Experimental Characterization of Aerodynamic Behavior of Membrane Wings in Low-Reynolds-Number Flow

An experimental study of the aerodynamic characteristics of a flat-plate membrane wing was conducted. Three different values of membrane prestrain (5, 7, and 10%) were investigated, along with a rigid flat plate, at Reynolds numbers of 13,700, 22,600 and 36,300 and angles of attack up to 27 deg. It was found that 1) the dependence of the prestall mean lift on model prestrain is negligible, 2) prestall mean lift at a given level of prestrain is a strong function of Reynolds number, and 3) the mean drag increased with a decrease in model prestrain.
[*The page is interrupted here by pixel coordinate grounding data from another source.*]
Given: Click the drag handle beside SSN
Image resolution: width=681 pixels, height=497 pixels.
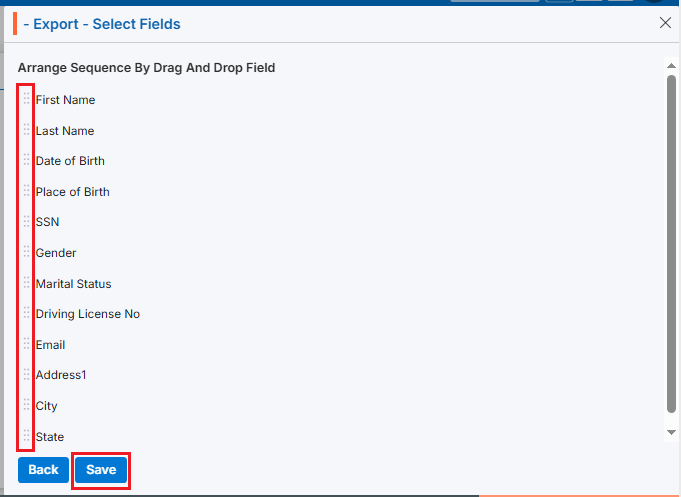Looking at the screenshot, I should pos(26,221).
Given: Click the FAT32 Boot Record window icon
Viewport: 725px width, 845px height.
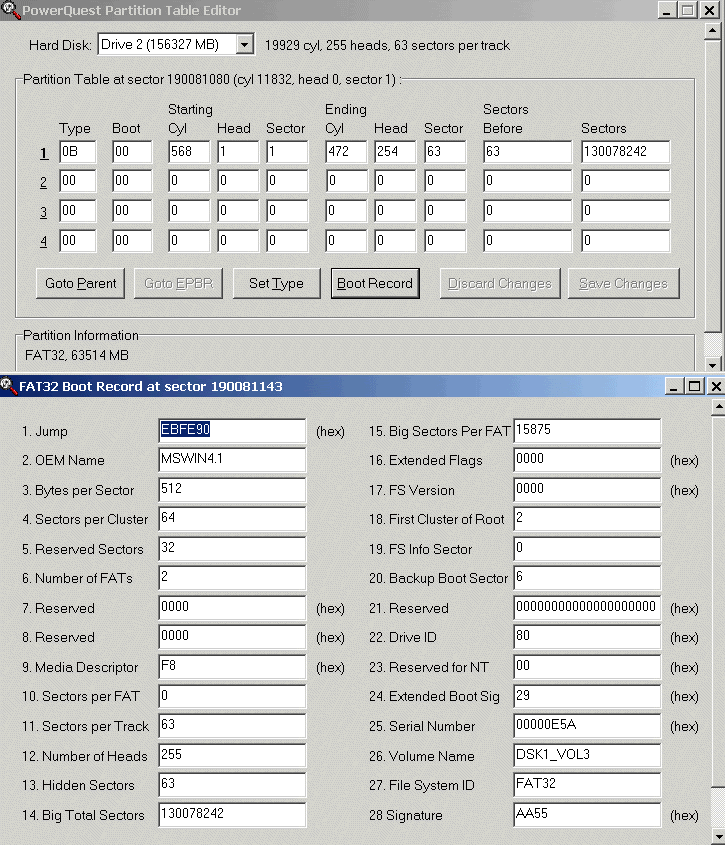Looking at the screenshot, I should (9, 386).
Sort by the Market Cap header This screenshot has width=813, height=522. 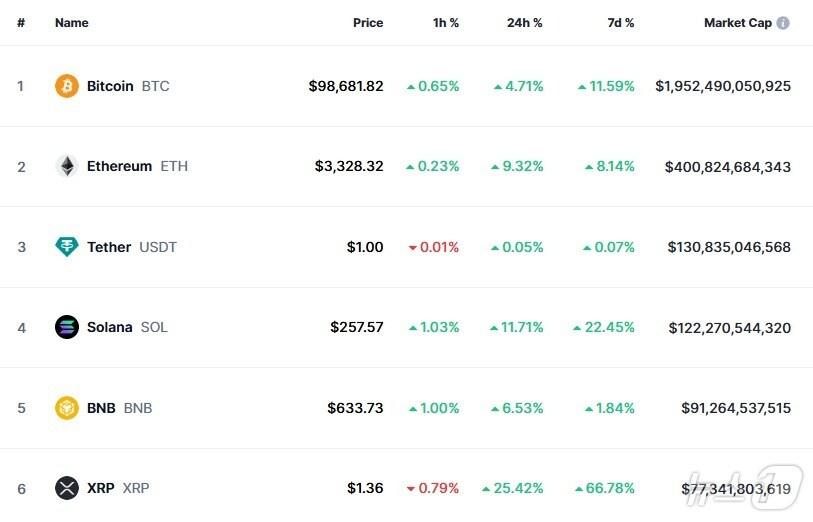(x=737, y=23)
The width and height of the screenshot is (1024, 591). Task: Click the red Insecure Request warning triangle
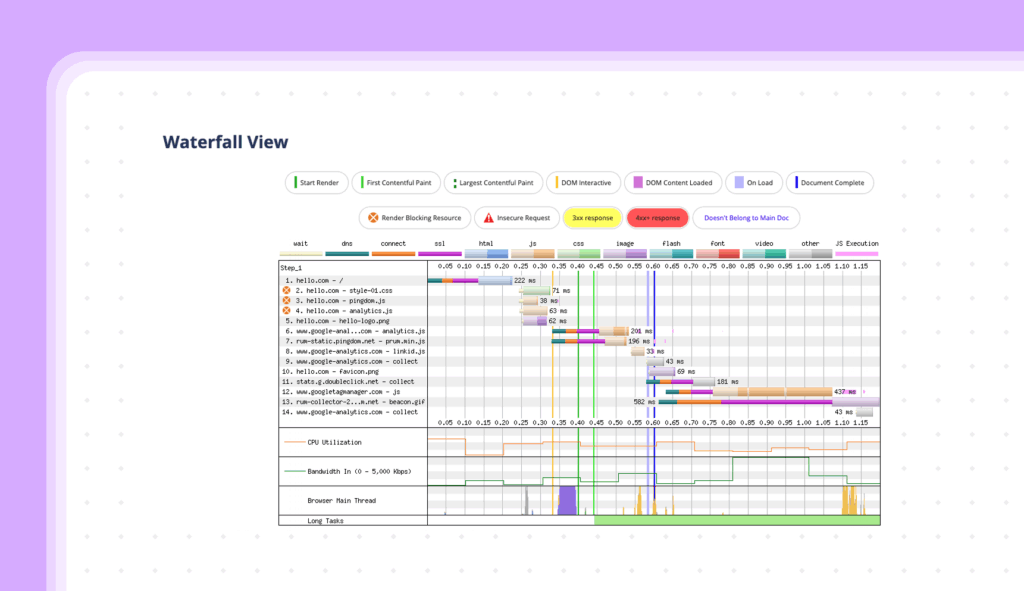489,218
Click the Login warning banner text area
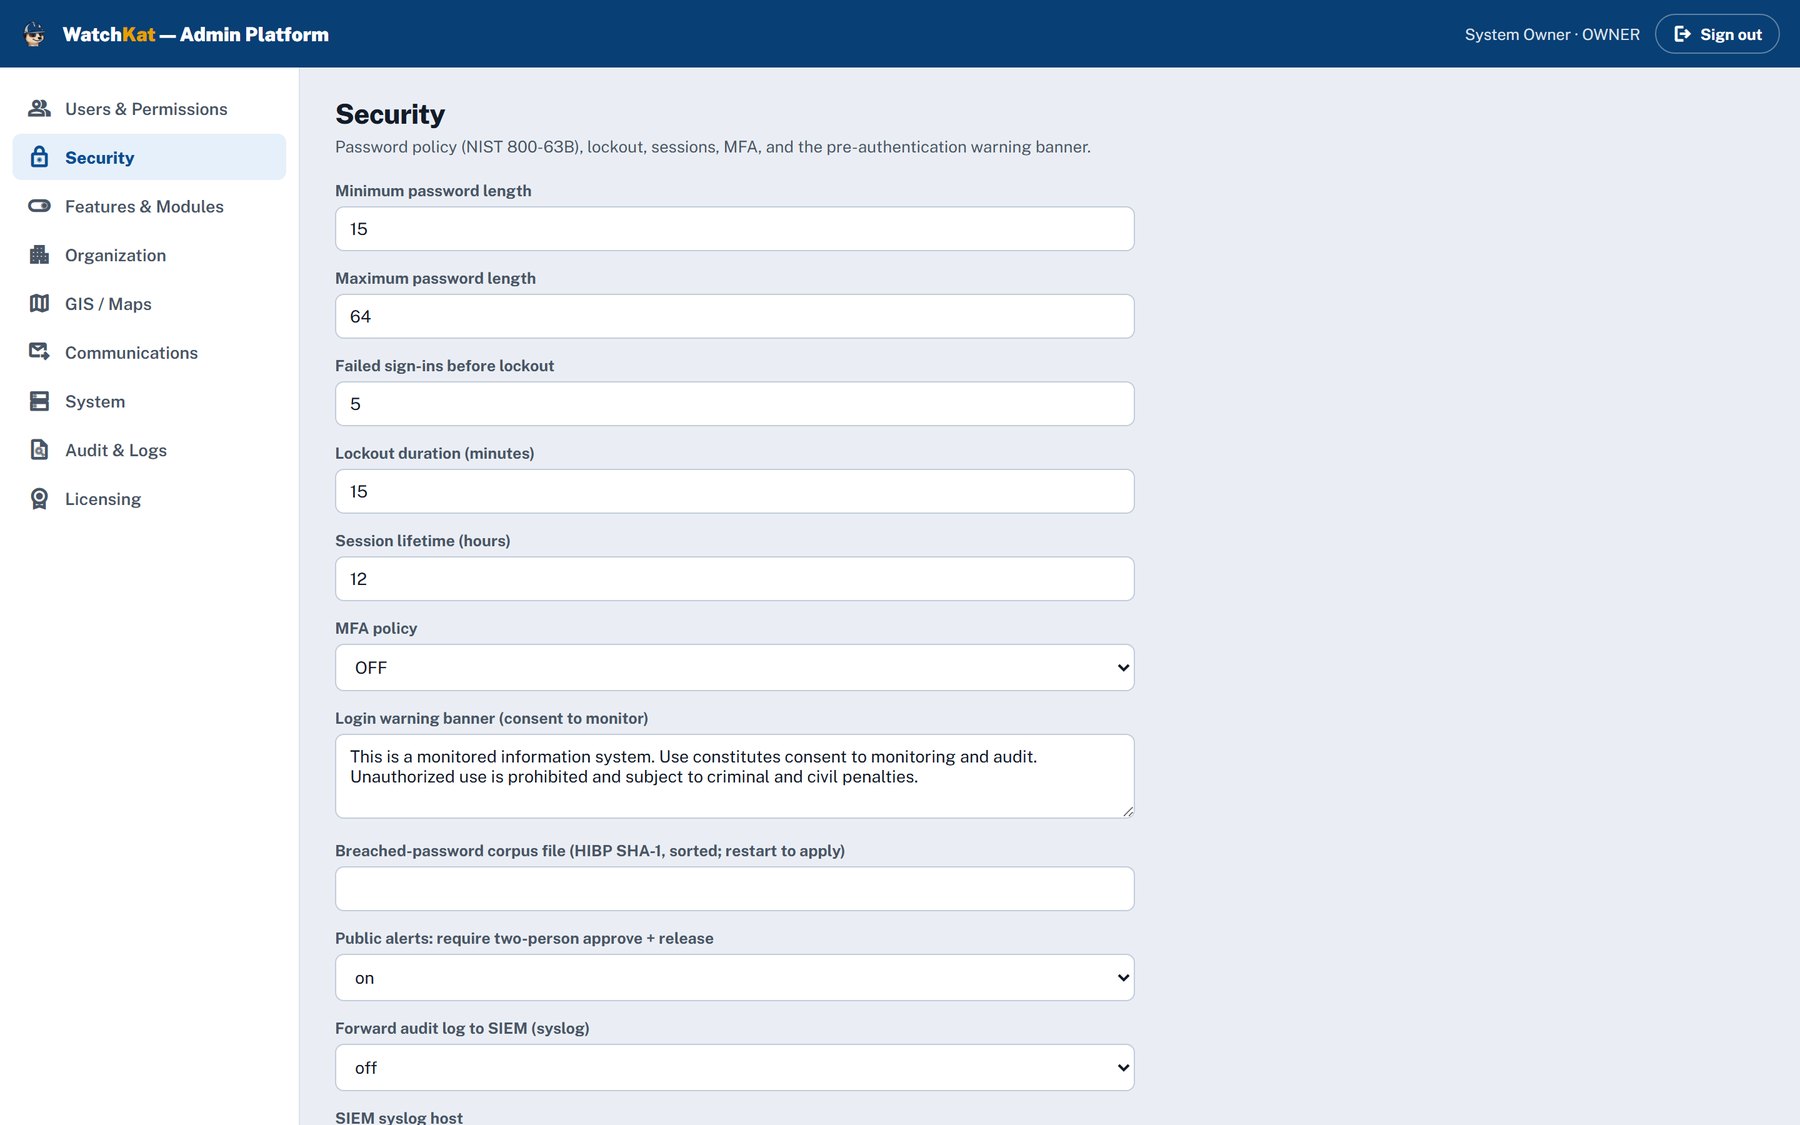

In addition, the stall angle of attack is weakly dependent on prestrain and increases with increasing Reynolds number. With the exception of the highest Reynolds number, the flexible-model stall angles were found to be similar to the rigid flat-plate results. At the largest Reynolds number, dynamic results for the flexible models revealed large rms values of lift and drag, which generally decrease with increasing angle of attack. In comparison to the flexible models, the rms values for the rigid flat plate were insignificant. An aeroelastic flutter instability is postulated to be the cause of the large dynamic response for the flexible models. This hypothesis is supported by results that were generated using a potential flow- based computational aeroelastic model. These aeroelastic instability-induced vibrations are also proposed as the mechanism by which the flexible models showed better stall characteristics at the highest-tested Reynolds number.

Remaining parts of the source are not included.